Problem to work on>
In the records below, find the line holding "837x1045 pixels. Task: Click"; copy it and every line after it to the end, omitting all images.

Data provided>
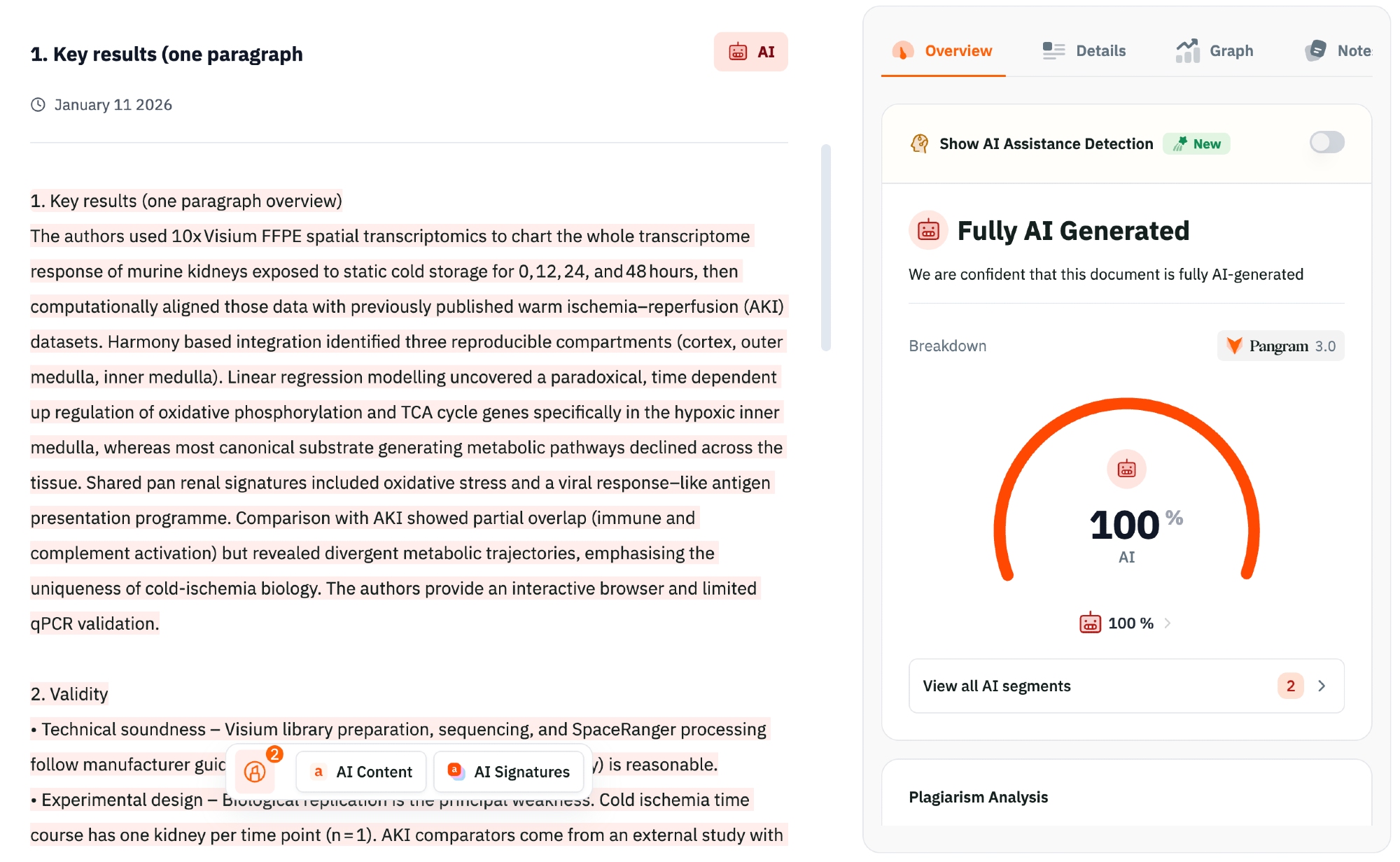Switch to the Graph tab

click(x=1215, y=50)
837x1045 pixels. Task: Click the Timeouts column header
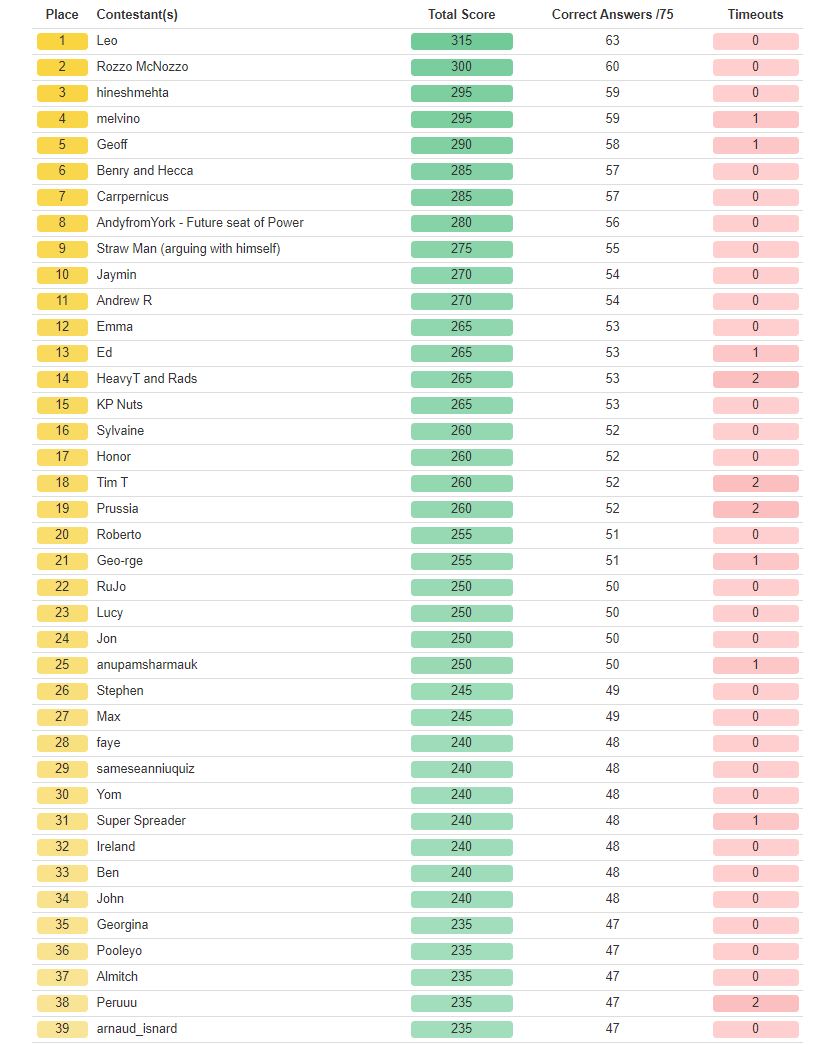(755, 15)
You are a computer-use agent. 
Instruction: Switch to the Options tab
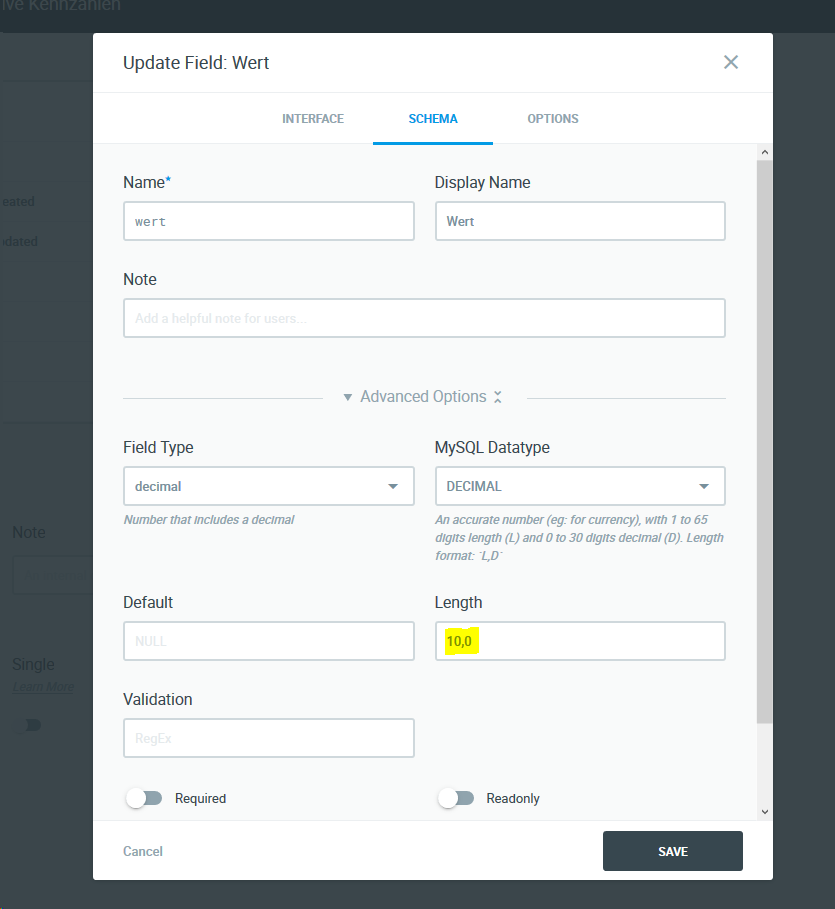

Answer space>
837x1045 pixels. Task: Click the Timeouts column header
(755, 15)
You are a computer-use agent. 
Instruction: Switch to the Options tab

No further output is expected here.